Oleh Dr. Sri Suyanta (Dosen Fakultas Tarbiyah dan Keguruan UIN Ar-Raniry)
Muhasabah 30 Muharam 1440
Saudaraku, pasangan asmaul husnaNya Allah al-Muqaddim yang telah diulangkaji sebelumnya, adalah al-Muakhir. Di samping yang maha mendahulukan, Allah juga yang maha mengakhirkan. Inilah di antara kemahamutlakan perbuatan Allah atas segala yang ada, termasuk manusia dan hamba-hambaNya. Hanyasaja kita layak memahami apa dan siapa yang didahulukan, kemudian apa dan siapa yang diakhirkan, dan mengapa?. Di sinilah pentingnya kita mengulangkaji keberkahan mensyukuri al-Muakhir setelah sebelumnya mensyukuri al-Muqaddim.
Saudaraku, sebagaimana telah disampaikan bahwa dalam mengarungi hidup dan kehidupan ini, kita mesti bijak bersikap. Ada banyak hal yang harus diprioritaskan sehingga didahulukan dan lainnya diakhirkan. Nah ibrah Al-Muqaddim adalah agar kita mendahulukan (ridha) Allah daripada selainnya. Menomorsatukan Allah daripada harta, tahta, dan wanita/pria/keluarga/sanak saudara. Dengan mendahulukan dan menomorsatukan Allah, maka Allah menyambut dengan mendahulukan (menjawab doa-doa) kita dan tidak diakhirkan.
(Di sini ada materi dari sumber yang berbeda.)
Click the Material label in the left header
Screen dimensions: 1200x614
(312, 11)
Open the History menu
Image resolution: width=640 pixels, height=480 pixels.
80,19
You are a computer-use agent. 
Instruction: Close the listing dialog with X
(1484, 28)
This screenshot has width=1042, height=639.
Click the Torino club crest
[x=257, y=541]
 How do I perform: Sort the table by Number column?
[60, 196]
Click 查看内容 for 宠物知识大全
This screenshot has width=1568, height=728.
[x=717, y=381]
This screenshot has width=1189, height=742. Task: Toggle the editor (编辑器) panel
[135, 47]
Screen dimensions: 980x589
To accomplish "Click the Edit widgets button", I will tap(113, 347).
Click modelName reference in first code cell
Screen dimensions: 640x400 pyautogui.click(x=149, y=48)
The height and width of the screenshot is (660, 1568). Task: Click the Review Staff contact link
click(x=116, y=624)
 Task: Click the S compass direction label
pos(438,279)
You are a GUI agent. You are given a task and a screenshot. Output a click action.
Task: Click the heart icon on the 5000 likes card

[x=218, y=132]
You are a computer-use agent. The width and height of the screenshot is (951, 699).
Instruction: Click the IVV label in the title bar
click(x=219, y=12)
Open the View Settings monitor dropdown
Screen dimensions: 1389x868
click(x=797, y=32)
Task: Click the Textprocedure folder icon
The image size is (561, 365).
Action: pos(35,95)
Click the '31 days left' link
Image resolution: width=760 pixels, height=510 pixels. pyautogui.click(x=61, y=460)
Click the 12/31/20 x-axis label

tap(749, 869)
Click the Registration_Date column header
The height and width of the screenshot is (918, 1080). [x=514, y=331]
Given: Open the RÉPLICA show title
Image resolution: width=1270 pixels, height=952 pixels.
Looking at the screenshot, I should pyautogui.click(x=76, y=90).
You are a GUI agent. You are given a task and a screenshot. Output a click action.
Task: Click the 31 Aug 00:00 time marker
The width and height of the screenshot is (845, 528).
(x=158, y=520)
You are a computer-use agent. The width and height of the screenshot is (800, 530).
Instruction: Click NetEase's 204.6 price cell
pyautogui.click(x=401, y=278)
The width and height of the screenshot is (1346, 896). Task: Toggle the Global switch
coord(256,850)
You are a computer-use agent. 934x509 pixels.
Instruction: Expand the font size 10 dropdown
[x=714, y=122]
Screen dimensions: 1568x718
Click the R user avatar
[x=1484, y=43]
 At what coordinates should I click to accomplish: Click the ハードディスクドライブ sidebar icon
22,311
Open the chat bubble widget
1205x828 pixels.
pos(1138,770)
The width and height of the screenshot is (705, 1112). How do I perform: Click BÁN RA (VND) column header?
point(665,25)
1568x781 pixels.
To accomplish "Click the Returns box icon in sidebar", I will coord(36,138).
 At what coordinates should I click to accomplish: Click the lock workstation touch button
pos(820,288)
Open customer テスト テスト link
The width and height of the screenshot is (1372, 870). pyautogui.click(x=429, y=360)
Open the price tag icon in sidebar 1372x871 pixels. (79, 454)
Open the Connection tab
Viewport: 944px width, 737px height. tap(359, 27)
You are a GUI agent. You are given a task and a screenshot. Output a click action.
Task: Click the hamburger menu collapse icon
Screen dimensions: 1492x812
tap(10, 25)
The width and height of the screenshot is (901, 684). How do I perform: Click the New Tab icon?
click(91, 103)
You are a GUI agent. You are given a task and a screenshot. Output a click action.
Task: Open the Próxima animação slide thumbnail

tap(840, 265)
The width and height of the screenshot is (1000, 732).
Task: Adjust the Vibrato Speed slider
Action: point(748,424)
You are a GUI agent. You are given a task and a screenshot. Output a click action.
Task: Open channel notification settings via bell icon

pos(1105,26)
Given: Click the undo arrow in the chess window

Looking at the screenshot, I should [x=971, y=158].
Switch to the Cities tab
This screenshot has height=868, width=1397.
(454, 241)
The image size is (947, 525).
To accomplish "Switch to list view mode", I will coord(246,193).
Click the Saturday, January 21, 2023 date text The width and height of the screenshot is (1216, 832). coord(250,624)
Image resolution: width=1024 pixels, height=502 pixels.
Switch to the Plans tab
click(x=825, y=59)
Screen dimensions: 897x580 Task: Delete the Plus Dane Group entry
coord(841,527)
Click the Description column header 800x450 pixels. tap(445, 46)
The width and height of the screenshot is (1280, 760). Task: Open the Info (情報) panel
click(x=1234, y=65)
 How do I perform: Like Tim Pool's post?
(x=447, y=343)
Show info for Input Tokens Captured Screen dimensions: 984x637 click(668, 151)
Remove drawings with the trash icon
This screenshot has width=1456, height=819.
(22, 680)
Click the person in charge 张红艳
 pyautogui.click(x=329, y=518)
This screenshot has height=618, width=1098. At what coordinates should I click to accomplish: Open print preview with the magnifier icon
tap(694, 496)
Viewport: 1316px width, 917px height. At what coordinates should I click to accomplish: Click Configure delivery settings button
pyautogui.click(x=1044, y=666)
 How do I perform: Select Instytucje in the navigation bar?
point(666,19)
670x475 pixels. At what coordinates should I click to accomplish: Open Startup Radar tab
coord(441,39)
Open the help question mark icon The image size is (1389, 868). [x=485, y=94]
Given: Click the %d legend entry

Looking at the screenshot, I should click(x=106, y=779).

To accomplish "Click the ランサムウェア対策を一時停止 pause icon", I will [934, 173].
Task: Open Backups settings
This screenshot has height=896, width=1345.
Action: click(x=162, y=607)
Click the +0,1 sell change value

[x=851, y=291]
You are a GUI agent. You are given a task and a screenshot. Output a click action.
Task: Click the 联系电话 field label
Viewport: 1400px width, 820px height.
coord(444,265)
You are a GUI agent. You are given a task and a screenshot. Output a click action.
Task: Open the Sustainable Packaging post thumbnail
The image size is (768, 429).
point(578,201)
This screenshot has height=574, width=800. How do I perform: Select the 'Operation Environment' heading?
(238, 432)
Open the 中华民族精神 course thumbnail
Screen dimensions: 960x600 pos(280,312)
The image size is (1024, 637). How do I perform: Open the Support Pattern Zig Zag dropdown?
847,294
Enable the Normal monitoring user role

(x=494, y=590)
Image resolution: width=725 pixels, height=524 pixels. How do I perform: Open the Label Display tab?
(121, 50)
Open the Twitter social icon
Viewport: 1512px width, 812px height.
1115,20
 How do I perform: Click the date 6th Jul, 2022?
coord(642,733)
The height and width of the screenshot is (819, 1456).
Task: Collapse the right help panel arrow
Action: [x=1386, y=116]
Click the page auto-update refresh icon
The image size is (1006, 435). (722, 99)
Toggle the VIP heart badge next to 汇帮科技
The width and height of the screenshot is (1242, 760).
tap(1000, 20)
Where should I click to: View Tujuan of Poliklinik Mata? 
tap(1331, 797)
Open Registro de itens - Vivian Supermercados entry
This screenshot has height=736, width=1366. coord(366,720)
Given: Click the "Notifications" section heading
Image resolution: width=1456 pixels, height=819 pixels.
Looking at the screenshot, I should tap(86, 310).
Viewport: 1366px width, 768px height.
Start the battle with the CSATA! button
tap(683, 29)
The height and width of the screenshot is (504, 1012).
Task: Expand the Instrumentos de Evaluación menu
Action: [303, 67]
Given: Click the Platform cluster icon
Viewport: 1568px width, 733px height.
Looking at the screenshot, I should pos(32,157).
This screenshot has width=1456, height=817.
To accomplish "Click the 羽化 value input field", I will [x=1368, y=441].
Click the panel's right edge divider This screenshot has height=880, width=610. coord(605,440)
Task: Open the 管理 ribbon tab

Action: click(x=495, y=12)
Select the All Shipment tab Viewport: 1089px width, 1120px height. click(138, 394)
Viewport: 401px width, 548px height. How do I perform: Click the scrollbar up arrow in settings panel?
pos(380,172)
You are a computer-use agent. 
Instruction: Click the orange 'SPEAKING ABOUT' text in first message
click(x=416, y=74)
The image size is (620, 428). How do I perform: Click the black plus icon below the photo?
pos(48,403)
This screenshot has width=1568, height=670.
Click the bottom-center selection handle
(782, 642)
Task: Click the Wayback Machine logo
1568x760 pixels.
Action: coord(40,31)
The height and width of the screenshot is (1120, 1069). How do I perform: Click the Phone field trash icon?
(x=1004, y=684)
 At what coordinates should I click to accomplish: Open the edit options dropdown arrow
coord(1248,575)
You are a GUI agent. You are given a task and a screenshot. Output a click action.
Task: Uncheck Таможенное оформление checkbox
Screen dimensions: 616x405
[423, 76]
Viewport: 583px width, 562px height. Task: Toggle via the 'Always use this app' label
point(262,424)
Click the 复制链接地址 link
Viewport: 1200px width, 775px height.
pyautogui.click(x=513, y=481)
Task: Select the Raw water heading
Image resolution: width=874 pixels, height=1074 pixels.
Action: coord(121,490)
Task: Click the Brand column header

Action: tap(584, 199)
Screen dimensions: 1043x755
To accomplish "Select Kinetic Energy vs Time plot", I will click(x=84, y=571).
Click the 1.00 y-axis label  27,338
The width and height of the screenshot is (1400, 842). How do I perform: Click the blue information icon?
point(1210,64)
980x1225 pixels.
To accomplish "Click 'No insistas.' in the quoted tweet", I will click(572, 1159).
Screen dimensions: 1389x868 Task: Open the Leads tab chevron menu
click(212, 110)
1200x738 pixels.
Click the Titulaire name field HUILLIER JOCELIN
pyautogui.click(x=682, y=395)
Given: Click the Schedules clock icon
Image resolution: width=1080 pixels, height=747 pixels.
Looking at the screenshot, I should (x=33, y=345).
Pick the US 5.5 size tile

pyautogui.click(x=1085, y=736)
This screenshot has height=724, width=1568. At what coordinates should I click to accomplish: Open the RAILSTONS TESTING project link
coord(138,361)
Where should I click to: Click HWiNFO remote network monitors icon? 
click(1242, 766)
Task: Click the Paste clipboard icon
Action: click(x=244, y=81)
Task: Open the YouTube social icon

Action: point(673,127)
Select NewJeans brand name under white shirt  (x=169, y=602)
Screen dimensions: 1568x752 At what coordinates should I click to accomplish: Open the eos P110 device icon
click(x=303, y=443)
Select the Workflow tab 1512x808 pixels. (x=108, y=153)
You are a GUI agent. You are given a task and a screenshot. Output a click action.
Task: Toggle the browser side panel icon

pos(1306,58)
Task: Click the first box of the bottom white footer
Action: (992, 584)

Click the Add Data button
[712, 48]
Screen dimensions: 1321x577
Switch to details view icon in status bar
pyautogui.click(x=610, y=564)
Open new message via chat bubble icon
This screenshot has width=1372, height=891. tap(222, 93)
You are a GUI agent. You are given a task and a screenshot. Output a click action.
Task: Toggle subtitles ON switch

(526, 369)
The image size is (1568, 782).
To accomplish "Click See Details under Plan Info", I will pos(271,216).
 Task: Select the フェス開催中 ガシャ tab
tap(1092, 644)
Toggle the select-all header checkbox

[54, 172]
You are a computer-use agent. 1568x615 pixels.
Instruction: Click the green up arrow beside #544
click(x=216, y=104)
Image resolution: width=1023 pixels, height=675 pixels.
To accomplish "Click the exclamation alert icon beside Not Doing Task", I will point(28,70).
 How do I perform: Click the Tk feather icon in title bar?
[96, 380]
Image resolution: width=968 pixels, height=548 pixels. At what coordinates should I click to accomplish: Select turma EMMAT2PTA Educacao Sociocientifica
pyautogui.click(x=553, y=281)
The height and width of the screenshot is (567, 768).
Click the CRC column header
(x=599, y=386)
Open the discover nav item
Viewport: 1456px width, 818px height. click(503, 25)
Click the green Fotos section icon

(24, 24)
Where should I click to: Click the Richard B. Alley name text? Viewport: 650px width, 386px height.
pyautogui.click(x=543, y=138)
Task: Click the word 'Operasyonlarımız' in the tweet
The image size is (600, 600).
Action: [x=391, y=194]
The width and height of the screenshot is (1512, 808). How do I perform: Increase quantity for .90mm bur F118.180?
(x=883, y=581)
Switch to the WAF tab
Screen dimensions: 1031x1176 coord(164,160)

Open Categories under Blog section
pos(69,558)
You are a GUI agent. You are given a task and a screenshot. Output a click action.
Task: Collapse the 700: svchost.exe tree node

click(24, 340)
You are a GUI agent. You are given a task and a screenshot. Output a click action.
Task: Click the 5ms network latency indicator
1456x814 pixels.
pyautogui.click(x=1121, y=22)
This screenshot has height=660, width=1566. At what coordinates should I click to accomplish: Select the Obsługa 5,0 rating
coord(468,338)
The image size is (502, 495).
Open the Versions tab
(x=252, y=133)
Dan yang diakhirkan hanyalah orang-orang yang mengakhirkan Allah dalam kehidupannya, apalagi orang-orang yang melalaikan dan mendustakanNya.
Oleh karena itu, agar tetap bijak bertindak dan doa kita juga didahulukan oleh Allah swt dan tidak diakhirkan okeh Allah maka diingatkan kembali pentingnya mensyukuri al-Muakhir.
Al-Muakhir secara umum dipahami bahwa Allah adalah zat yang maha mengakhirkan apa dan siapa saja yang dikehendakiNya. Siapa saja yang dikehendakiNya ini tentu merupakan respon atas keteledoran manusia yang telah menempatkan Allah di akhir prioritas hidupnya. Karena manusia mengakhirkan Allah, maka Allah pun nengakhirkan dirinya dari rahmatNya. Karena manusia melupakan Allah, maka Allah pun melupakannya. Karena manusia menjauhi Allah, maka Allah pun jauh darinya dan seterusnya.
Allah mengingatkan dalam firmanNya yang artinya, Hai orang-orang yang beriman, bertakwalah kepada Allah dan hendaklah setiap diri memperhatikan apa yang telah diperbuatnya untuk hari esok (akhirat); dan bertakwalah kepada Allah, sesungguhnya Allah Maha Mengetahui apa yang kamu kerjakan. Dan janganlah kamu seperti orang-orang yang lupa kepada Allah, lalu Allah menjadikan mereka lupa kepada mereka sendiri. Mereka itulah orang-orang yang fasik.” (QS. Al-Hasyr: 18-19).
Tentang kemahamutlakan mendahulukan dan mengakhirkan, Allah berfirman yang artinya, tiap-tiap umat memunyai batas waktu, maka apabila telah datang waktunya, mereka tidak dapat mengundurkannya barang sesaat pun dan tidak dapat (pula) memajukannya.” (Qs. al-A’râf: 34).
Ayat lain Allah berfirman yang artinya. Sesungguhnya ketetapan Allah apabila telah datang tidak dapat ditangguhkan, kalau kamu mengetahui.” (Qs. Nûh: 4).
Oleh karenanya, sebagai orang beriman, sudah selayaknya kita mengembangkan sikap mensyukuri al-Muakhir baik dengan hati, lisan maupun petbuatan nyata.
Pertama, mensyukuri al-Muakhir di hati dengan meyakini bahwa Allah di samping mendahulukan hamba-hambaNya yang mendahulukan Allah dalam kehidupannya, Allah juga mengakhirkan sesiapapun yang mengakhirkanNya dalam kehidupannya.
Kedua, mensyukuri al-Muakhir secara lisan dengan mengucapkan alhamdulillahirabbil ‘alamin dan memuji dengan asmaNya. Dengan memuji al-Muakhir semoga kita tidak diakhirkan, apalagi dilupakan oleh Allah.
Ketiga, mensyukuri al-Muakhir dengan perbuatan nyata, di antaranya dengan mengakhirkan segala yang dapat menghalangi kita dari mengingat Allah. Dengan mengakhirkan segala hal (harta, tahta, dan wanita/pria/keluarga) yang dapat menghalangi dari mengingat Allah, maka kita dapat mendahulukan, memprioritaskan, menomorsatukan Allah dalam kehidupan kita.